Iana la Belle, vive et charmante, une pure connasse quoi, sait se faire aimer puisqu'elle est belle. Sûre de son existence. Comme un œuf chaud sous le cul d'une poule. Le monde lui sourit, les jours sont simples et agréables, avec leur lot de joies et de tracas, peu importe le quantifiable. Tout ce qu'il y a de plus vivable, une pure pétasse lisse comme une lame. On dit même de Iana la Belle qu'elle a un sourire à faire sourire les planètes. Et le monde lui sourit, alors elle sourit niaise, alors on lui dit con quel beau sourire et on lui sourit et elle sourit ça en devient franchement immoral, impudique et pénible, et elle sourit jusqu'à ce que l'autre se réveille, lui cogne les flancs.
Iana la Laide se réveille vite, insomniaque et nerveuse, anxieuse et aux aguêts, tout pour plaire enjeu névrotique. Elle se réveille au premier doute. Mais la Belle se débat, pauv' p'incesse, elle lutte de toutes ses faibles forces car elle connaît le jeu de la Laide. Elle sait comment elle va lui dammer le pion si elle lui laisse la moindre place.
Pour éviter le désastre, elle se lève et s'étire, se réfère aux bons conseils de tous les thérapeutes de la terre et hop là hop là se détend l'âme dans des respirations cosmiques voire calmes.
Ça marche un temps. Le sourire n'est plus le même, déjà, il rétrécit. Cul de poule, je vous dis.
Une ride effroyable se creuse entre les deux sourcils, des cernes crachent leur noirceur sur les joues. Iana la Laide tambourine à la porte. Avec ses griffes. Elle fait du bruit en outre, elle hurle à vous déchirer les tympans, les voisins ont ça en horreur, il faut agir. Et vite.
Alors la Belle doute encore plus. Elle va devoir se rassurer, s'assurer de son existence, autrement dit il est déjà trop tard.
Elle va se mettre à chercher des signes comme quoi elle est toujours Iana la Belle et pas l'autre. A-t-on déjà connu la Belle inquiète ? Jamais. Alors on pense que la Belle change et devient moins belle. On lui dit "Tu es moins belle ou je me trompe ?" Alors elle se trouve moche et on la trouve pas belle et elle devient encore plus moche.

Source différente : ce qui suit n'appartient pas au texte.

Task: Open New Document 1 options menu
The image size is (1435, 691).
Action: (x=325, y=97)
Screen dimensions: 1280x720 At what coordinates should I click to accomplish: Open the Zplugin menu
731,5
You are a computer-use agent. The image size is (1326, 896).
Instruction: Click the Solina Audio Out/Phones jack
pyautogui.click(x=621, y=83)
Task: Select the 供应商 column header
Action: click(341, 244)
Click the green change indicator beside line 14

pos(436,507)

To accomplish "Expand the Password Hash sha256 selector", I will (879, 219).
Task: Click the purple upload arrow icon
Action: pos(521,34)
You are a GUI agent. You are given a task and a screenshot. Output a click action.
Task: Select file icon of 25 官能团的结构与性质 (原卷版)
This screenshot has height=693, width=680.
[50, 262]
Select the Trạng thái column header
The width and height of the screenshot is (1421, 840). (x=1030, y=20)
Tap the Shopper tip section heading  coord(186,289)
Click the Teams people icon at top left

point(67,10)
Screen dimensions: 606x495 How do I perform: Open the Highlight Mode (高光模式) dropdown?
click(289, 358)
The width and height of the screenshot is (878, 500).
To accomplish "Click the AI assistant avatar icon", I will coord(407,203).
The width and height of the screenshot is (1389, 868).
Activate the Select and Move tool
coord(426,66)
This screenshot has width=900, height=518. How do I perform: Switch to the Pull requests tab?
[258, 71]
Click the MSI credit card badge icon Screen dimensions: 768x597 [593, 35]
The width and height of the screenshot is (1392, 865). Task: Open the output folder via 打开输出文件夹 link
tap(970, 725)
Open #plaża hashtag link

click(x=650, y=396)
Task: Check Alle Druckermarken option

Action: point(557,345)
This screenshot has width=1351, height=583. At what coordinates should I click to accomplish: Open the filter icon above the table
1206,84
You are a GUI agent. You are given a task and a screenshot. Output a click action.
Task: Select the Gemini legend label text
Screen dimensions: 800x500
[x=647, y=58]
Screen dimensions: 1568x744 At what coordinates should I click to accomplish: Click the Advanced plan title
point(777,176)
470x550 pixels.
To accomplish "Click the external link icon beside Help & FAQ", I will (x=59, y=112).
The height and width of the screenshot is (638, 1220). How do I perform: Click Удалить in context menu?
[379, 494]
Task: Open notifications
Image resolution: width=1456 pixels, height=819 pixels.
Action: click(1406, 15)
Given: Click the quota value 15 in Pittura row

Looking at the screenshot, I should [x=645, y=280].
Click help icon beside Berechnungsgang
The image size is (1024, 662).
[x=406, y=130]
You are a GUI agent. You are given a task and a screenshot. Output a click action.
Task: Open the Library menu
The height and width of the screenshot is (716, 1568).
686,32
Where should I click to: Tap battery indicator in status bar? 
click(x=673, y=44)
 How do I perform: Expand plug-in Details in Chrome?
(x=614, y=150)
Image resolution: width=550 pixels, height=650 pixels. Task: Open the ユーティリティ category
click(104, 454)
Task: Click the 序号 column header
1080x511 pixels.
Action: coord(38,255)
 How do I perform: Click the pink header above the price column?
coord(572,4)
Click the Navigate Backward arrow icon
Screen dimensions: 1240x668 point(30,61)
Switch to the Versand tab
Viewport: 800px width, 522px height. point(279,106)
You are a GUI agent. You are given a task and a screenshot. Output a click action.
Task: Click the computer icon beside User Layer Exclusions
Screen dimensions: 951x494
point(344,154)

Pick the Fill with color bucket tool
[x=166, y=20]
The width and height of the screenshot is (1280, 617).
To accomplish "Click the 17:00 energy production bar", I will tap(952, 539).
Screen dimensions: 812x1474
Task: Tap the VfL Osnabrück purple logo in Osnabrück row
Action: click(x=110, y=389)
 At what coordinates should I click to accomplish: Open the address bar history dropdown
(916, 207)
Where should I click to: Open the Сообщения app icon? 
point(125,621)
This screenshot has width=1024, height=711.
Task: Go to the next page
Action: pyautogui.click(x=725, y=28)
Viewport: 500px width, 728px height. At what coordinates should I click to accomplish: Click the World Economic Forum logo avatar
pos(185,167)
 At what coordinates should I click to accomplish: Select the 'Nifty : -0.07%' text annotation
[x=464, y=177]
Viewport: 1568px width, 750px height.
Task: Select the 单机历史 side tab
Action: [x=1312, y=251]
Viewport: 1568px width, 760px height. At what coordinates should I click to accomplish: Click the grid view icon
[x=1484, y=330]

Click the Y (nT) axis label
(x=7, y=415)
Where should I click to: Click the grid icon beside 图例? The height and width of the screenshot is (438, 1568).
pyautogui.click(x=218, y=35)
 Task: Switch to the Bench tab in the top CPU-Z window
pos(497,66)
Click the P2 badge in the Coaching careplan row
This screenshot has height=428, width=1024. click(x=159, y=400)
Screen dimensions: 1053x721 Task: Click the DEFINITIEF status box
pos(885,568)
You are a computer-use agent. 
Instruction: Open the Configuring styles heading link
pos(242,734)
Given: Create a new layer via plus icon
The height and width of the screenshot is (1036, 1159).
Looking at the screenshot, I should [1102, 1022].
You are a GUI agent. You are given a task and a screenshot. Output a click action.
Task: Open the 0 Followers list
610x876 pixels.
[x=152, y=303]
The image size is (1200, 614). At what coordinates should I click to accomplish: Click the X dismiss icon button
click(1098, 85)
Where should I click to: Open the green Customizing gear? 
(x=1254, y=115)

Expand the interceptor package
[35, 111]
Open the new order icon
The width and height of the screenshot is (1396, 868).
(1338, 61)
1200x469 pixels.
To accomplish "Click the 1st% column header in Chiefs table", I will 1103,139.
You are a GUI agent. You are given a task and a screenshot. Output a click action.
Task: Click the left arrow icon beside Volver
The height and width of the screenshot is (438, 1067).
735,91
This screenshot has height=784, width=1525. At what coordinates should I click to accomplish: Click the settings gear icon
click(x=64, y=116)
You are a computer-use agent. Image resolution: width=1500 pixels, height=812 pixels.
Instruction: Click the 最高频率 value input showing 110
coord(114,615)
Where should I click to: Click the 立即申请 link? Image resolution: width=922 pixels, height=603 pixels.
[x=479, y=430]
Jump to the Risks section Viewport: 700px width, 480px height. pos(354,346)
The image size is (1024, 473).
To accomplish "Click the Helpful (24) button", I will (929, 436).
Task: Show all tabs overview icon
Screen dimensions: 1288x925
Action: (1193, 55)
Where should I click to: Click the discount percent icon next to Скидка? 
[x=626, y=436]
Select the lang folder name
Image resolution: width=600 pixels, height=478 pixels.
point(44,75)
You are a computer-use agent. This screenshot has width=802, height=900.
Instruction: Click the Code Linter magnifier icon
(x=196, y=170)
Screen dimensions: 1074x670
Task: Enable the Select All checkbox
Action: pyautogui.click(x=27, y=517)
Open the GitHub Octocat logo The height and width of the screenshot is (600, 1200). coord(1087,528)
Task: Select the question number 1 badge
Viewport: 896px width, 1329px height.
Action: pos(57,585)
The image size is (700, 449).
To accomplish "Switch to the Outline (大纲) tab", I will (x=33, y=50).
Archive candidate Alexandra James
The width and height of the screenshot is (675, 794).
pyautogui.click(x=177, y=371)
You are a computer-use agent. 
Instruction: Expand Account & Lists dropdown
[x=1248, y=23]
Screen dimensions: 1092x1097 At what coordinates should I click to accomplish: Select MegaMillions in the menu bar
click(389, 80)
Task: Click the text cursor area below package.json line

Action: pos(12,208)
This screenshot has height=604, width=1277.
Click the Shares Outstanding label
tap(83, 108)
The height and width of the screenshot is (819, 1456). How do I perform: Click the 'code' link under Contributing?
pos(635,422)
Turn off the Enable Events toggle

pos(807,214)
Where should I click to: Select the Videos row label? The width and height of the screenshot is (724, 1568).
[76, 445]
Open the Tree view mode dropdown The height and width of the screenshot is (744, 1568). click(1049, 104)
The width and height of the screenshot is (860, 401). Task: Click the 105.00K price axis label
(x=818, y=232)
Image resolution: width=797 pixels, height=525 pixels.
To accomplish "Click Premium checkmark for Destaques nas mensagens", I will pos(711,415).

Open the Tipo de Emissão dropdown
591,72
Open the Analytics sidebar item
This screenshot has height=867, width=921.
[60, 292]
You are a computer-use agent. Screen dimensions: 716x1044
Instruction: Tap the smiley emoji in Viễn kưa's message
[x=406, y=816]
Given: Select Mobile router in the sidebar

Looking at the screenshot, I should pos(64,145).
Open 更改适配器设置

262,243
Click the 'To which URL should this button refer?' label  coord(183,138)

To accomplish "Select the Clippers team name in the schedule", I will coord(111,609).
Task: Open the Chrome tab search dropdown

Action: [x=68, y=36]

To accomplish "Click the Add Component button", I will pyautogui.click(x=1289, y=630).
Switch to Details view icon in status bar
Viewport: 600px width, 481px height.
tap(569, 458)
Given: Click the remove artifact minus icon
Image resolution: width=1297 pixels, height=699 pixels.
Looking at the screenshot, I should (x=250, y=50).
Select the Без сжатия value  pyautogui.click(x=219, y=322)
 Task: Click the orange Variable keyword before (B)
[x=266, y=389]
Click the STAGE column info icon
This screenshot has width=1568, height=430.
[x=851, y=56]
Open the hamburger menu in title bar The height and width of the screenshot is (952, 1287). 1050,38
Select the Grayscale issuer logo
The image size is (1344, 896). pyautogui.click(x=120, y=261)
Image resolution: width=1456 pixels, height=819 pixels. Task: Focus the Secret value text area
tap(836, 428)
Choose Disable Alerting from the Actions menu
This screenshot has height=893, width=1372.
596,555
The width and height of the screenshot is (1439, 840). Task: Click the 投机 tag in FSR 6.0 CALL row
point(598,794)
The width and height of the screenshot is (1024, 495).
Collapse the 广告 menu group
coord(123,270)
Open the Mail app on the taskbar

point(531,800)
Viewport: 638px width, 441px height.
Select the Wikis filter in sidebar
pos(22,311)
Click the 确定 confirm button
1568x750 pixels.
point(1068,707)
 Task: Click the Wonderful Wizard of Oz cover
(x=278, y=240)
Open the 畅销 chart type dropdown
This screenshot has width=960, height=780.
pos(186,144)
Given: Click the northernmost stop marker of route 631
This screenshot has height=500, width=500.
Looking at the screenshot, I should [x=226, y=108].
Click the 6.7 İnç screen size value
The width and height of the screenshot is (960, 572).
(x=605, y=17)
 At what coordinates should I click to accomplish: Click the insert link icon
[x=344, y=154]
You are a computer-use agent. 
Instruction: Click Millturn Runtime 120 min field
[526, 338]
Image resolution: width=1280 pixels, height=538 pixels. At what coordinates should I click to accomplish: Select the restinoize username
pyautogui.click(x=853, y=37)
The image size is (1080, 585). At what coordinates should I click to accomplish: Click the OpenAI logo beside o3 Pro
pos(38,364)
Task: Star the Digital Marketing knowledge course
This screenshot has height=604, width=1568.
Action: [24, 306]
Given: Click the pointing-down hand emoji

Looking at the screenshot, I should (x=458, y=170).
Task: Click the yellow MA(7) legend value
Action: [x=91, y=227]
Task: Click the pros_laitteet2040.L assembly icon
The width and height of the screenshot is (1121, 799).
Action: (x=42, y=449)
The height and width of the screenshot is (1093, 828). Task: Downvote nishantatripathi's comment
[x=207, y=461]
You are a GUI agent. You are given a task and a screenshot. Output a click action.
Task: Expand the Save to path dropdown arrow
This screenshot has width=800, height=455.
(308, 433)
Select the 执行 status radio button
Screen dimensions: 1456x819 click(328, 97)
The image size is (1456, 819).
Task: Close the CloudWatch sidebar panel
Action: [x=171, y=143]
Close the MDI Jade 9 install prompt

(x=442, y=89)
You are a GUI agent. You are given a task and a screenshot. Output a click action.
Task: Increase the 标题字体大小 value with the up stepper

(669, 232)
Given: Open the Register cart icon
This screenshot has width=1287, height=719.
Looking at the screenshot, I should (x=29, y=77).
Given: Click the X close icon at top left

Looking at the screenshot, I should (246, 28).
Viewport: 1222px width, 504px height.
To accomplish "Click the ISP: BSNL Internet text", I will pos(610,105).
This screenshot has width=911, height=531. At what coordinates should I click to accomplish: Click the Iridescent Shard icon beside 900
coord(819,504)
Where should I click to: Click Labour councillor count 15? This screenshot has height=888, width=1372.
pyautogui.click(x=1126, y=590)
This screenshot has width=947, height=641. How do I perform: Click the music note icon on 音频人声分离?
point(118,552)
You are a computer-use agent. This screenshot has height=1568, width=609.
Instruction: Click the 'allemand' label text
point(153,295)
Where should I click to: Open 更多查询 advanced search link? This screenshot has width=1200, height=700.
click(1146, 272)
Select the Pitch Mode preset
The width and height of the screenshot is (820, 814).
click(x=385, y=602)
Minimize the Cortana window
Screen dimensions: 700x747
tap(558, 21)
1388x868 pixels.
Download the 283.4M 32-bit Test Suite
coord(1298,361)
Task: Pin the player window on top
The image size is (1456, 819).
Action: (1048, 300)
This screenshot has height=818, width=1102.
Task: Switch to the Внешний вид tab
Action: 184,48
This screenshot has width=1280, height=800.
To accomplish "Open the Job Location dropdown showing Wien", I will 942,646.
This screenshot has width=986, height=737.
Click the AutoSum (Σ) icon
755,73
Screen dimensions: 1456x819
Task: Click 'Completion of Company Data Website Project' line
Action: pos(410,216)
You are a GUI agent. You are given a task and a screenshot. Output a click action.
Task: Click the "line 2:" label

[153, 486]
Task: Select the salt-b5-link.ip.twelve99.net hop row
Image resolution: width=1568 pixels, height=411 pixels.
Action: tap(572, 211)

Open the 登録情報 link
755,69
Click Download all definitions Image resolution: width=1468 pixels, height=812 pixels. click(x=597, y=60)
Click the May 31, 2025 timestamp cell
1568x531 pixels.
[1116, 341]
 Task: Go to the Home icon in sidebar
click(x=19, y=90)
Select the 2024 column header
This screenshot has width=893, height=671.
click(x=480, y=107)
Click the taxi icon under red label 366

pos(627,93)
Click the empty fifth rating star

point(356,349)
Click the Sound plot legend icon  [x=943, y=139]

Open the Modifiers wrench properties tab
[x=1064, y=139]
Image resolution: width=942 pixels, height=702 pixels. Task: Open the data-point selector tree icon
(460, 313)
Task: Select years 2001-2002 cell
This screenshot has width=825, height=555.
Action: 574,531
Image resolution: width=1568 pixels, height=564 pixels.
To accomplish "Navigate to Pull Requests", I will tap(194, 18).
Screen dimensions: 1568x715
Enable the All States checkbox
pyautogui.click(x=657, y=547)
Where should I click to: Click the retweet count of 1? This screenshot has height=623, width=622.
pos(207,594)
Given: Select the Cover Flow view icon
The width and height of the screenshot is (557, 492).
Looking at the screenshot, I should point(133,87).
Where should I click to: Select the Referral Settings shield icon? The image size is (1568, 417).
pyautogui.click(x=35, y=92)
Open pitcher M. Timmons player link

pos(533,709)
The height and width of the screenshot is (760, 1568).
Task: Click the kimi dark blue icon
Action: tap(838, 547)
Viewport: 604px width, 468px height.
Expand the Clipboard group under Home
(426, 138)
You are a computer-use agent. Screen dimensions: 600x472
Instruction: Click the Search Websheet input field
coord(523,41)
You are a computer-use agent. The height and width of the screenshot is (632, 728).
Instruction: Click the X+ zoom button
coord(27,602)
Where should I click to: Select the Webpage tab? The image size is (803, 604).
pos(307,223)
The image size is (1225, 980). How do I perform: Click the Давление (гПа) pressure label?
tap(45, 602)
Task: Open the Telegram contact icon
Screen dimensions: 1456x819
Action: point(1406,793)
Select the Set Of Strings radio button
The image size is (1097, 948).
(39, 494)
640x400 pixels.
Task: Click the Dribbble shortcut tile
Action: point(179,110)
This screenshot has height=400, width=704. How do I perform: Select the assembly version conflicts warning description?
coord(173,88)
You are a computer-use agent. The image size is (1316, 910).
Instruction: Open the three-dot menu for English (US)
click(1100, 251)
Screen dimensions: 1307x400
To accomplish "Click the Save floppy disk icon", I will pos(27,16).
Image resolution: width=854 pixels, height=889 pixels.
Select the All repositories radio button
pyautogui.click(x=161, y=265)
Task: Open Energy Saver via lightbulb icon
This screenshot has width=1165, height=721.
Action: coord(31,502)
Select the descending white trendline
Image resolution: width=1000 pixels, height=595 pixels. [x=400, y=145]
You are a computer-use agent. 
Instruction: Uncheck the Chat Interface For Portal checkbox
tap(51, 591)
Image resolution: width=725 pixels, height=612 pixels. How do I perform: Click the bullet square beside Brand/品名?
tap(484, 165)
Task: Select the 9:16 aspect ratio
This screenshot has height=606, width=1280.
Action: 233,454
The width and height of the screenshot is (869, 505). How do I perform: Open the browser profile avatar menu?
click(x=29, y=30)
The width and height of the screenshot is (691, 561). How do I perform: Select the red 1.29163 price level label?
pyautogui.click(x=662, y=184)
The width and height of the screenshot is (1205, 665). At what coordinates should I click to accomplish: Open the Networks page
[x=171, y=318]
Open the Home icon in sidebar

Et c'est l'heure de Iana la Laide, qui pleure et fait pleurer la Belle. Qui se hait et voue une haine impitoyable à l'autre car elle pense que la Belle est un mensonge, que la vérité, c'est elle, et que c'est pas beau à voir.
Plus personne ne voit Iana. Personne.
Alors j'me cache, j'ose plus me montrer, je comprends qu'il vaut mieux ne pas me voir.
Ce serait au risque de réveiller les autres, les autres Laids et les autres Laides qui dorment encore et qui n'attendent qu'un signe pour se lever.